Exit walsender before confirming remote flush in logical replication

First seen: 2022-12-22 05:46:11+00:00 · Messages: 126 · Participants: 20

Latest Update

2026-06-04 · claude-opus-4-6

Refined Root Cause: Authentication-Phase Shutdown, Not ready_to_display Race

The prior analysis hypothesized the race was about ready_to_display being set before the walreceiver entered its main loop. The new messages refine this to a more specific failure mode: the walsender is killed during authentication, before it ever begins replication.

Kuroda's Hypothesis (Confirmed by Korotkov)

Kuroda identified that the publisher log shows:

FATAL: canceling authentication due to timeout

This means the walsender process was still in PerformAuthentication() when the shutdown signal arrived. The test's assumption — that by the time the walreceiver PID is visible, the walsender has completed authentication and entered replication streaming — is violated under load or with any delay in the authentication path.

Korotkov confirmed this by inserting a 500ms pg_usleep() inside ClientAuthentication() (in auth.c) specifically guarded by am_walsender. This reliably reproduces the test failure with the exact same log signature: the walsender gets terminated during authentication, the connection never reaches the streaming state, and the expected "stalled replication" condition is never established.

Korotkov's Correction

Korotkov acknowledged he had initially pointed to the wrong log file in his earlier investigation. The subscriber-side synchronized_standby_slots error was a red herring. The actual failure is entirely publisher-side: the walsender is shut down before completing authentication.

Silitskiy's Proposed Fix

Silitskiy proposes a test-level fix: add a check that ensures the walreceiver on the standby is fully initialized and replication has actually started before the test proceeds to shut down the publisher. This is a synchronization fix in the test harness, not a code change to the feature itself. Silitskiy reports the fix eliminates the reproducer.

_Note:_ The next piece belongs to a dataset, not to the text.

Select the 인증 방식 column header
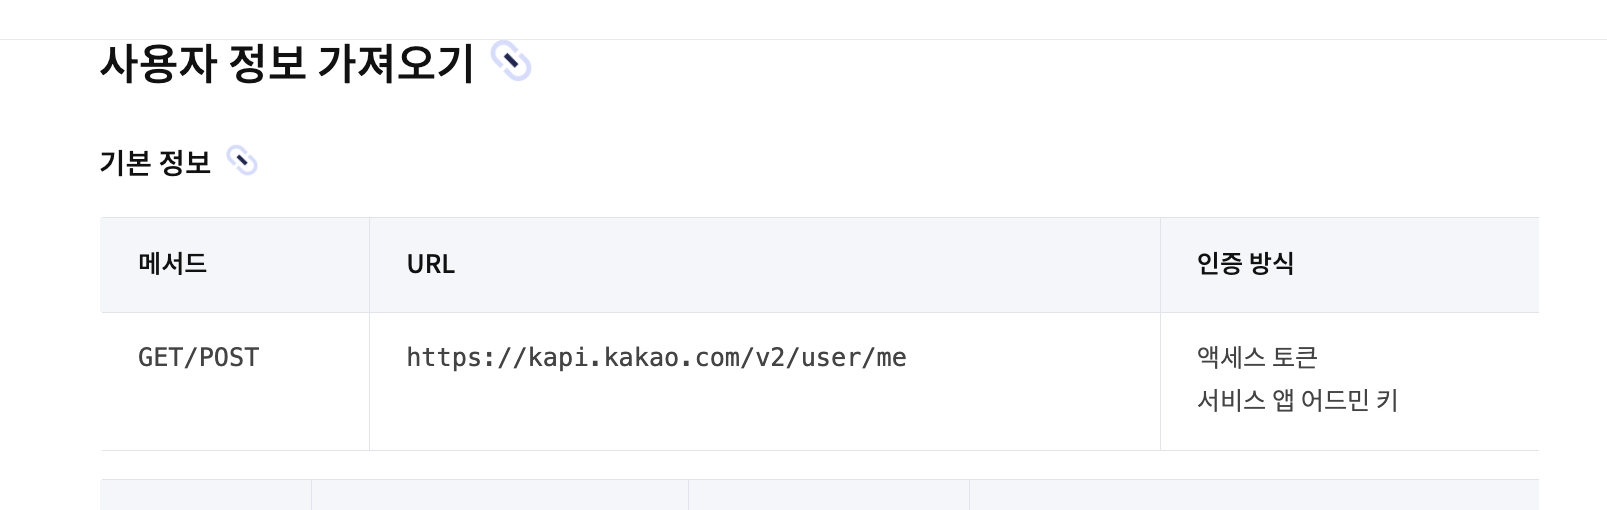This screenshot has width=1607, height=510. [x=1350, y=265]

This confirms the prior analysis's conclusion that the bug is in test infrastructure, not in wal_sender_shutdown_timeout logic itself.

History (1 prior analysis)
2026-06-01 · claude-opus-4-6

New Buildfarm Failure: Test Race Condition in 038_walsnd_shutdown_timeout

Alexander Korotkov reports a new buildfarm failure on tamandua (FreeBSD) in the test 038_walsnd_shutdown_timeout.pl, distinct from the previous post-commit bugs (sleep-time miscalculation and blocking pq_flush).

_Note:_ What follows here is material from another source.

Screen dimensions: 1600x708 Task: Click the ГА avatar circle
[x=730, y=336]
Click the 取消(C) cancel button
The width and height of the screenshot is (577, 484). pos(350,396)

Root Cause: ready_to_display Race

The test checks that walsender exits due to wal_sender_shutdown_timeout when replication is stalled. However, it relies on the walreceiver PID being available (test step 3 passes: "have walreceiver pid"), then immediately stops the publisher expecting the timeout to fire.

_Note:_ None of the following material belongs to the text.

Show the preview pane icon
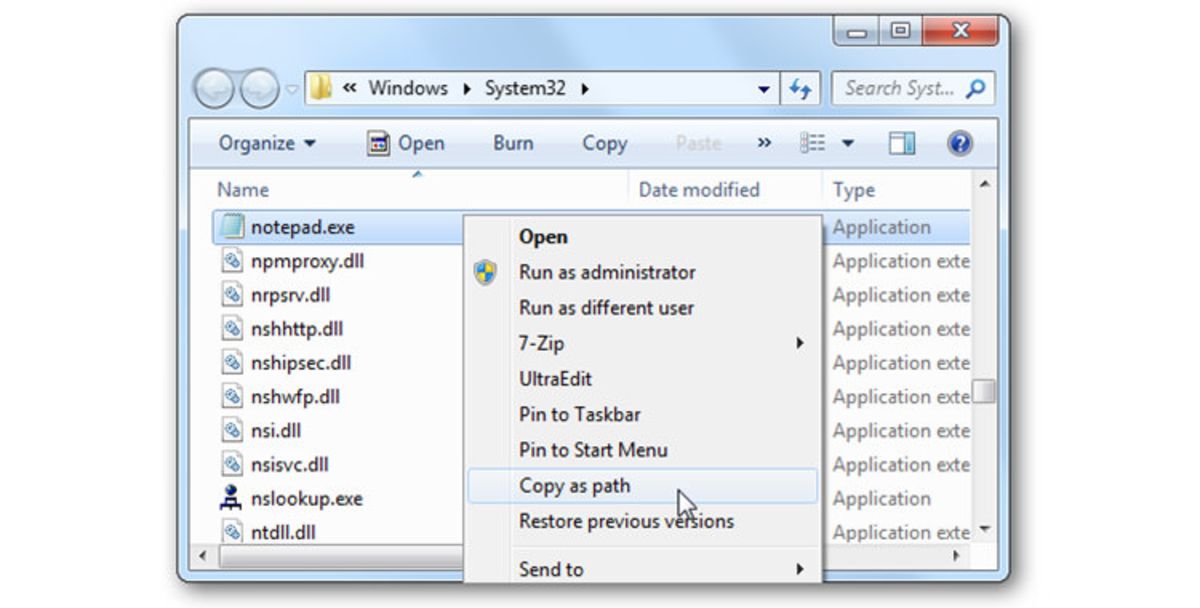 tap(901, 143)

The problem: walrcv->ready_to_display is set to true before WalReceiverMain() actually establishes the streaming connection and enters its main loop. This means the test can observe the walreceiver PID and proceed to shut down the publisher before the walreceiver has connected. The walsender never gets into a stalled-replication state because the connection was never fully established.

Korotkov confirmed this with a minimal reproducer — inserting a 500ms pg_usleep() between ready_to_display = true and the actual connection establishment reliably triggers the failure.

Log Evidence

The subscriber log shows the apply worker received a synchronized_standby_slots error and exited, then the restarted apply worker couldn't connect because the publisher was already shutting down. The expected stall condition (walsender blocked waiting for flush confirmation) was never reached.

Status

Korotkov asks Fujii Masao to investigate and fix the test. This is a test-infrastructure bug (race in what ready_to_display actually signals) rather than a logic bug in the wal_sender_shutdown_timeout feature itself. A proper fix would likely either:

  1. Wait for the walreceiver to actually be streaming (not just have a PID), or
  2. Use a more robust synchronization point in the test before triggering shutdown.